Anarquistas podem discordar seriamente do marxismo, mas a falta de uma teoria alternativa significa que eles vão recorrer ao marxismo quando chamados a responder o que é o capitalismo. Marxismo é a hipótese nula do anticapitalismo e por isso, a menos que seja explicitamente rejeitada, as pessoas tendem a usá-la. Entretanto, não acredito que essa inconsistência seja consequência do anarquismo ser inconsistente ou uma forma de marxismo. Na verdade, a (atual) dominância do marxismo entre anarquistas é uma consequência de desdobramentos históricos.
Enquanto Marx estava vivo e nas décadas após sua morte, o marxismo era apenas uma corrente do socialismo entre inúmeras. Para um exemplo da influência de Marx, o historiador Eric Hobsbawm em How to Change the World cita o Contemporary Socialism, de John Rae, publicado um ano após a morte de Marx, que dedicou apenas um de seus nove capítulos a Marx. Além disso, era razoável duvidar que ele viria a ser o centro do anticapitalismo daí em diante. Seu potencial revolucionário estava enfraquecendo no começo do século 20 após partidos social-democratas de massa ao longo da Europa se moverem numa direção reformista. A massa da esquerda revolucionária nos anos 1900 e começo da década de 1910 estava ligada ao sindicalismo revolucionário, que emergiu explicitamente em resposta ao supracitado conservadorismo da social-democracia dominada pelo marxianismo. E por mais que alguns sindicalistas tenham se inspirado em Marx, o movimento era incrivelmente diverso em suas bases teóricas. Foi necessário a Guerra Civil Russa para tornar o marxismo o centro do anticapitalismo revolucionário.
A razão mais direta para o apelo marxista era que os Bolcheviques aparentemente haviam emplacado uma revolução. Por mais que as pessoas resistissem à propaganda que supervalorizava o papel da disciplina Bolchevique e da teoria marxista, sucesso militar tem um carisma inegável para aspirantes a revolucionários. Mas a União Soviética também tinha um peso filosófico. Era um estado que justificava sua existência apelando para uma filosofia sistemática moderna que explicitamente declarava que uma revolução global seria iminente e desejável. Isso era algo genuinamente novo no tabuleiro global e significava que o marxismo deveria ser levado a sério mesmo por forças mais conservadoras. Como consequência a URSS ativamente promoveu a filosofia marxista. Ela compilava, traduzia e produzia literatura marxista em massa para justificar suas políticas, para fazer proselitismo aos não convertidos e para estabelecer a doutrina dos partidos comunistas e estados que eram alinhados a Moscou. Uma consequência direta disso era o fato de que a literatura marxista era mais acessível do que outras tradições socialistas. Isso ajuda a explicar o motivo pelo qual O Manifesto Comunista é um dos livros mais citados nas ciências sociais. Entretanto, não foi um simples caso de imposição de ideias de cima para baixo. De fato, quando se trata de influenciar o anarquismo, correntes marxistas que vão das bases para o topo foram muito mais importantes no longo prazo.

§ Registros extraídos

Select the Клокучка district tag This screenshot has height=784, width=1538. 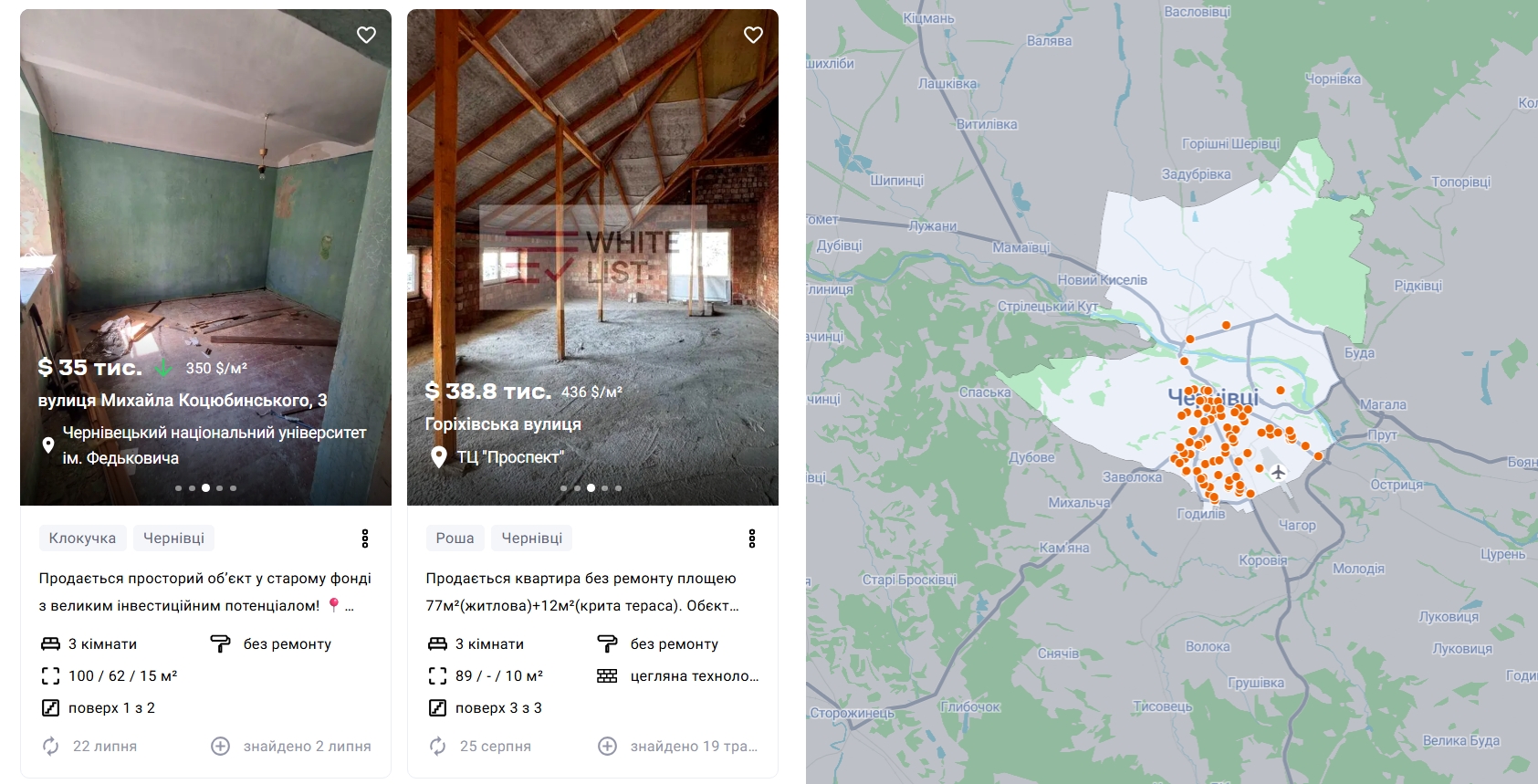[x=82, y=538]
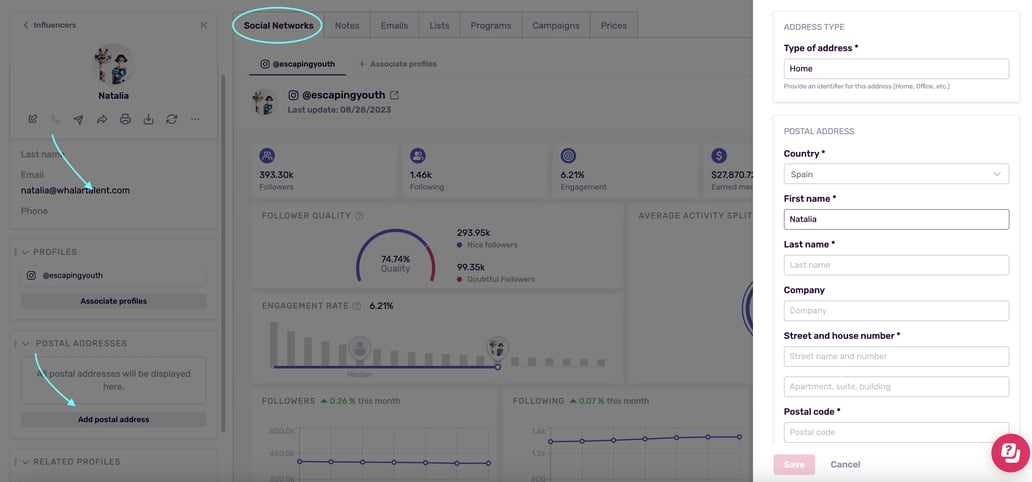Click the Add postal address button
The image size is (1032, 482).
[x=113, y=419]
---
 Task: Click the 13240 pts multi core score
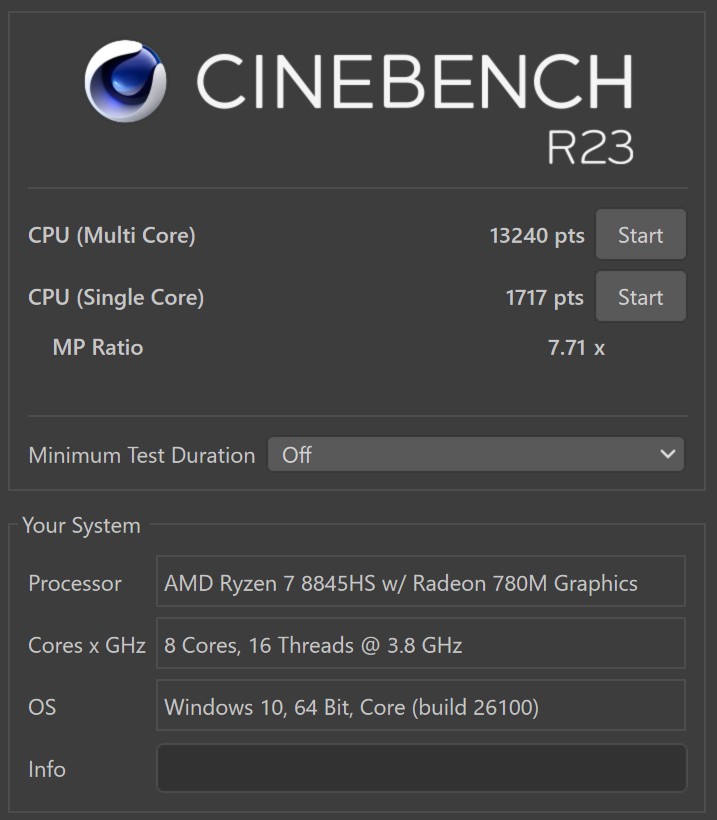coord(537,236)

§ Tarefa do exercício 1
Por favor, reproduza um trecho do texto sobre anarquismo e marxismo: comece nas palavras "Anarquistas podem discordar" e pare depois de "de desdobramentos históricos.".
§ Tarefa do exercício 2
No texto sobre anarquismo e marxismo, quantos dos nove capítulos do Contemporary Socialism, de John Rae, tratavam de Marx?
§ Tarefa do exercício 3
Dê continuidade ao texto sobre anarquismo e marxismo a partir da última frase apresentada.
Os itens não servem para nada neste exercício.

§ Resposta do exercício 1
Anarquistas podem discordar seriamente do marxismo, mas a falta de uma teoria alternativa significa que eles vão recorrer ao marxismo quando chamados a responder o que é o capitalismo. Marxismo é a hipótese nula do anticapitalismo e por isso, a menos que seja explicitamente rejeitada, as pessoas tendem a usá-la. Entretanto, não acredito que essa inconsistência seja consequência do anarquismo ser inconsistente ou uma forma de marxismo. Na verdade, a (atual) dominância do marxismo entre anarquistas é uma consequência de desdobramentos históricos.

§ Resposta do exercício 2
Apenas um.

§ Resposta do exercício 3
Antes da Primeira Guerra Mundial, a maioria dos intelectuais marxistas estavam diretamente conectados a um partido socialista. Eles lecionavam em escolas do partido ou faziam jornalismo e pesquisa para o partido. O resultado foi que seus trabalhos eram focados em preocupações pragmáticas de desenvolvimentos econômicos ou estratégia. Entretanto, após a guerra, intelectuais marxistas passaram a expandir o escopo de suas investigações, participando de críticas sociais, análises culturais, e especulação filosófica.
Uma motivação para esta virada era a linha do partido que a União Soviética exigia. Para que partidos comunistas fossem reconhecidos e ganhassem apoio da União Soviética era necessário aceitar uma linha política e econômica específica. Intelectuais marxistas que eram parte de partidos comunistas que queriam ser criativos não podiam sê-lo nestes campos.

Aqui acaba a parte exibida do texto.